Start of Text passage

American personal care company

Art of Sport is an American personal care company that produces a unisex line of body and skin care products marketed toward athletes. Its products include soaps, lotions, body washes, deodorants, and other personal care items. The company launched as a direct-to-consumer brand selling its products on its website and Amazon. In 2019, Art of Sport launched its products at offline stores in partnership with Target. The partnership represented the largest men's skin care partnership in Target's history. In 2020, the brand extended to CVS, Walgreens, Kroger, HEB, Meijer, Dicks and Military stores, bringing Art of Sport to over 25,000 retail locations.

The company was founded in 2018 by Matthias Metternich, Brian Lee, and Kobe Bryant.

End of Text passage

Exercises:
#1 In what year did Art of Sport begin selling its products in physical stores through its partnership with Target?
#2 Continue the passage about Art of Sport, starting after its last sentence.
The material that comes next is drawn from a separate source, unrelated to the passage about Art of Sport.

Start of Extracted records

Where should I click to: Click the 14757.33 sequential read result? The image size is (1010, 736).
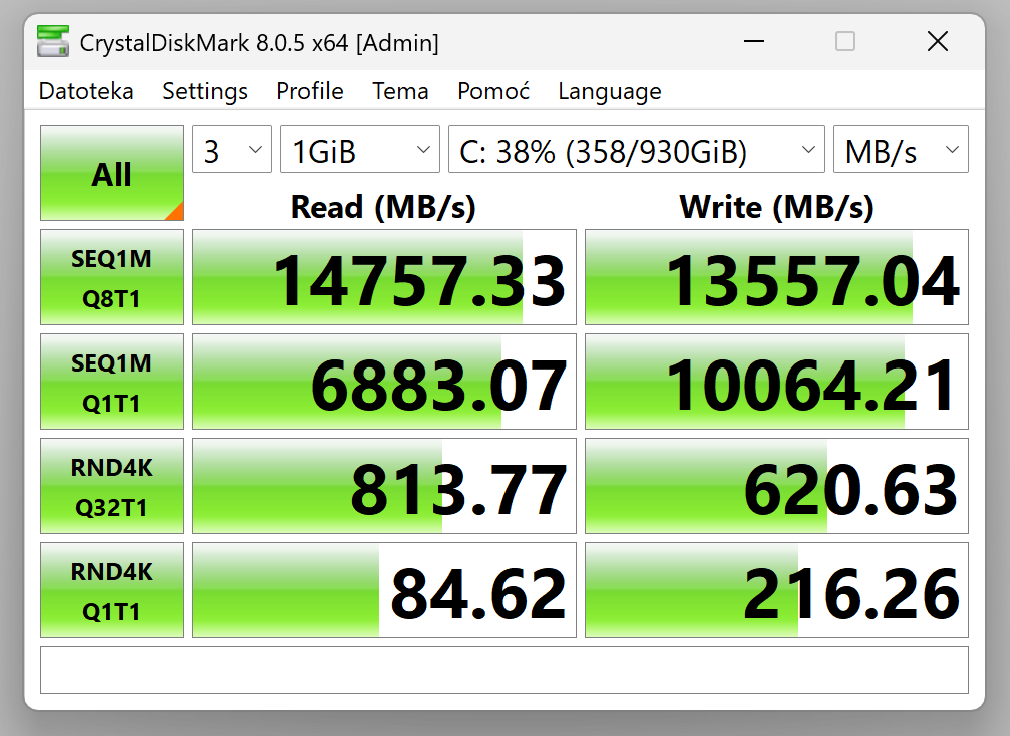click(384, 277)
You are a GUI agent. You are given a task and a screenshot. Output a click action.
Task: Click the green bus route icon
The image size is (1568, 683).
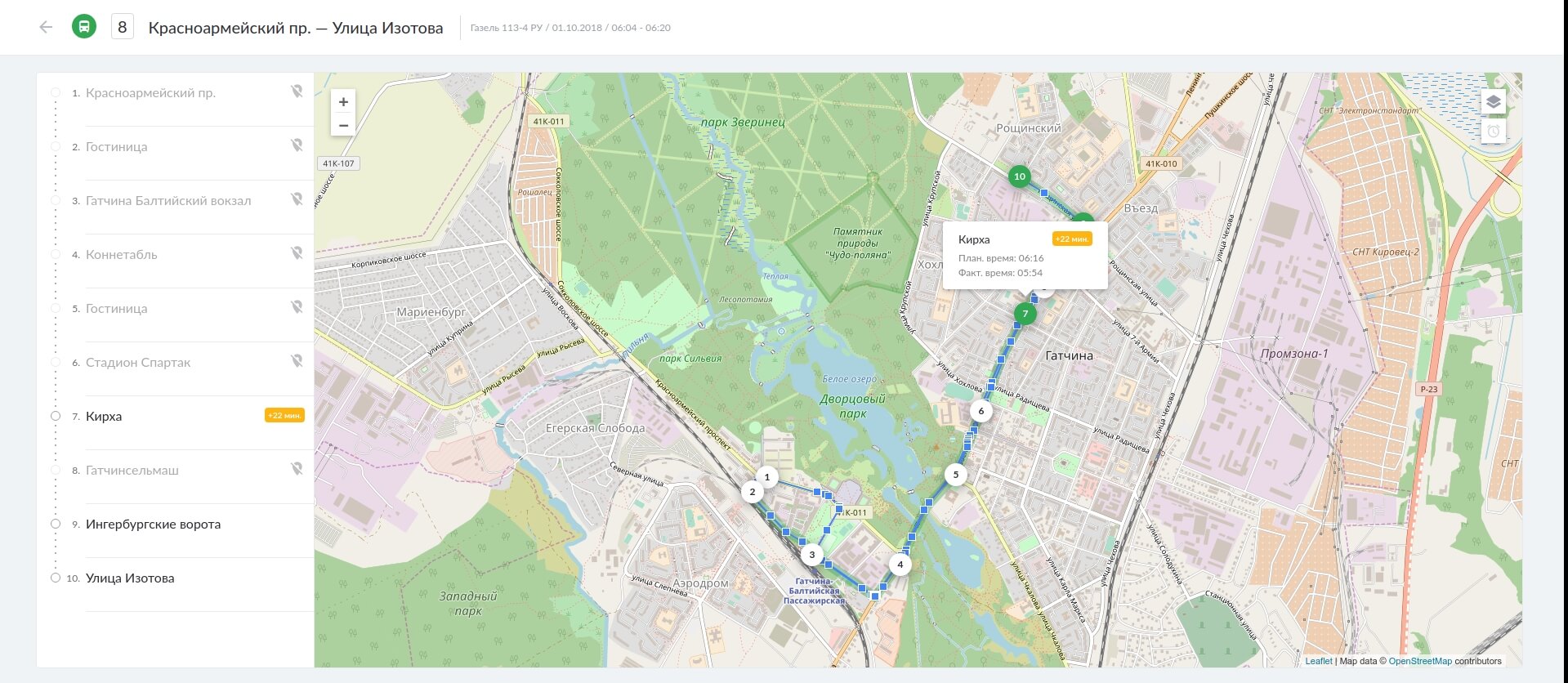tap(83, 27)
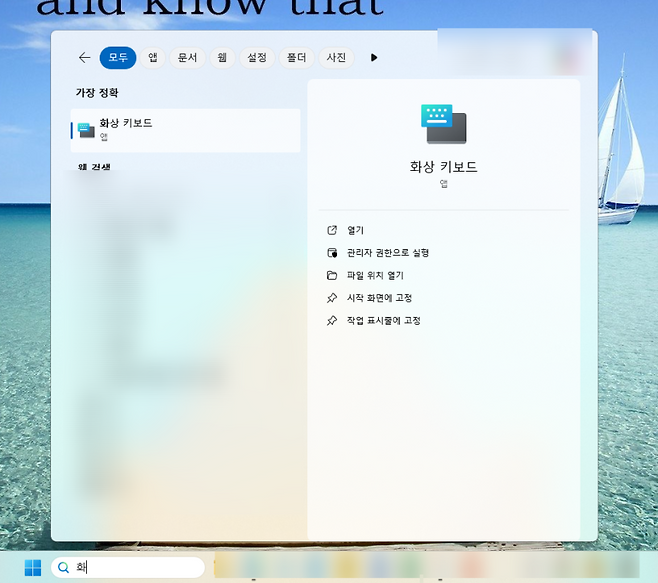Switch to the 문서 filter tab

(187, 58)
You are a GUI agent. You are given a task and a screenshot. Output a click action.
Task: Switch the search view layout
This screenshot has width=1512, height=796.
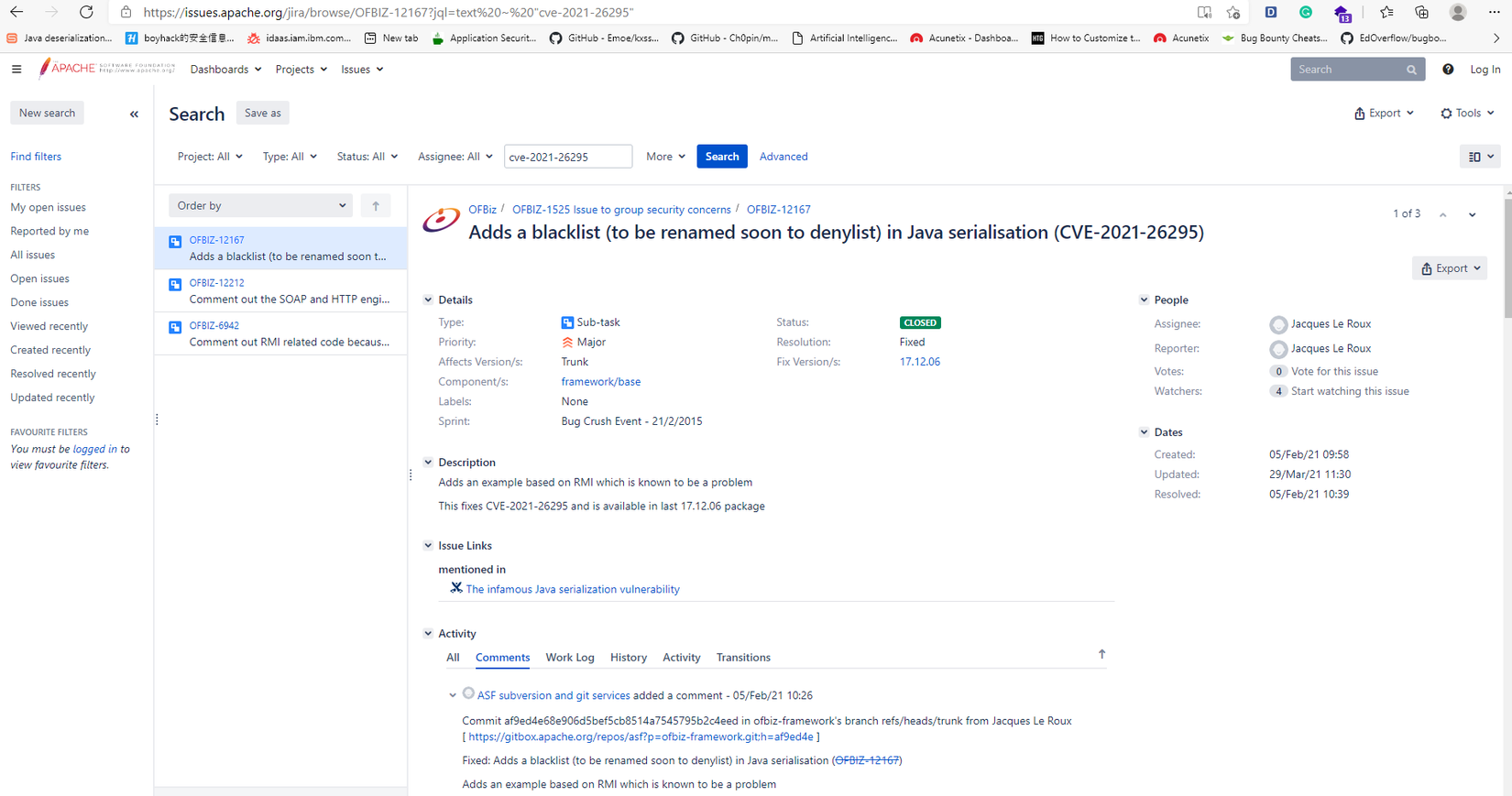point(1480,157)
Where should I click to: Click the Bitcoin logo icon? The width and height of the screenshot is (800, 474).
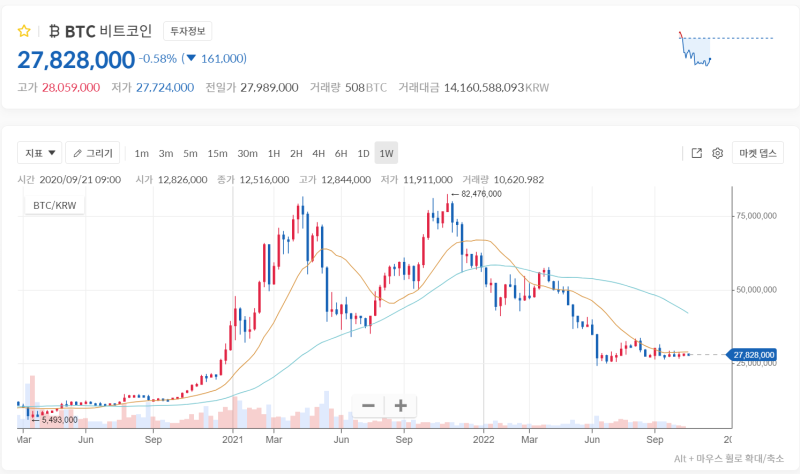54,32
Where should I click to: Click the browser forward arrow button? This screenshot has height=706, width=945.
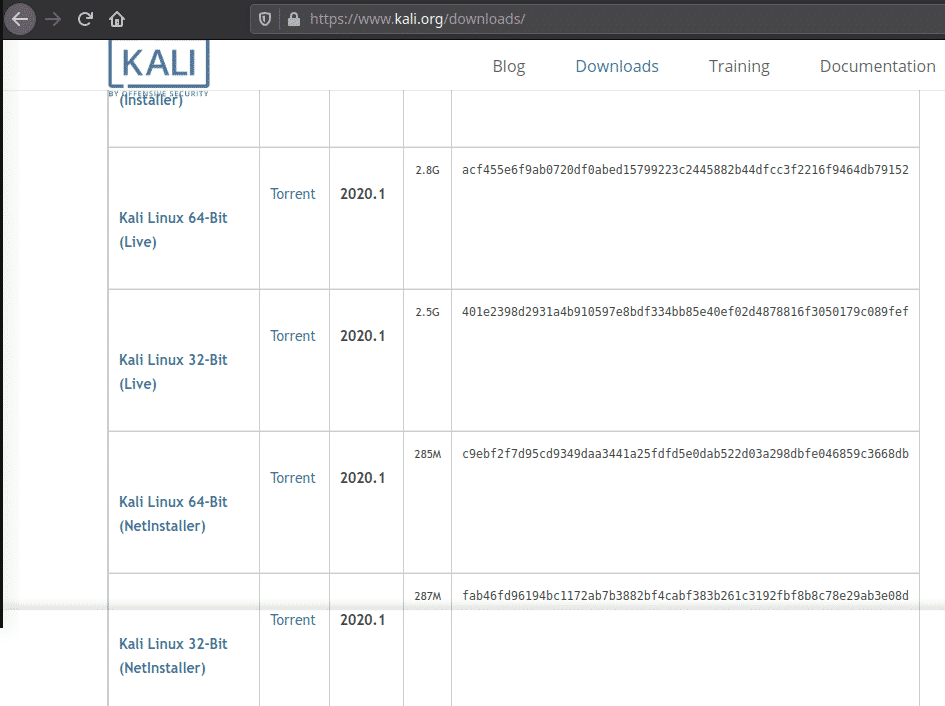pyautogui.click(x=53, y=19)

End of Extracted records

Answers by item number:
#1 2019

#2
For a year prior to the company's launch, a team of scientists developed the products using predominately natural ingredients. The company was founded in Los Angeles by Metternich, Brian Lee, and Kobe Bryant, with Metternich as CEO. Art of Sport's first products were released in October 2018. In addition to Bryant, the brand is represented by several notable athletes including Javier Baez, JuJu Smith-Schuster, James Harden, Sage Erickson, Ryan Sheckler, and Ken Roczen.

Art of Sport releases a line of personal care products marketed toward athletes. Its items include soaps, creams, lotions, body washes, deodorants, and sunscreens (among others). The products use a variety of natural ingredients.

In September 2022, Art of Sport was acquired by Starco Brands. In 2024, Starco won the naming rights to the college football bowl game the LA Bowl and renamed it the Art of Sport LA Bowl.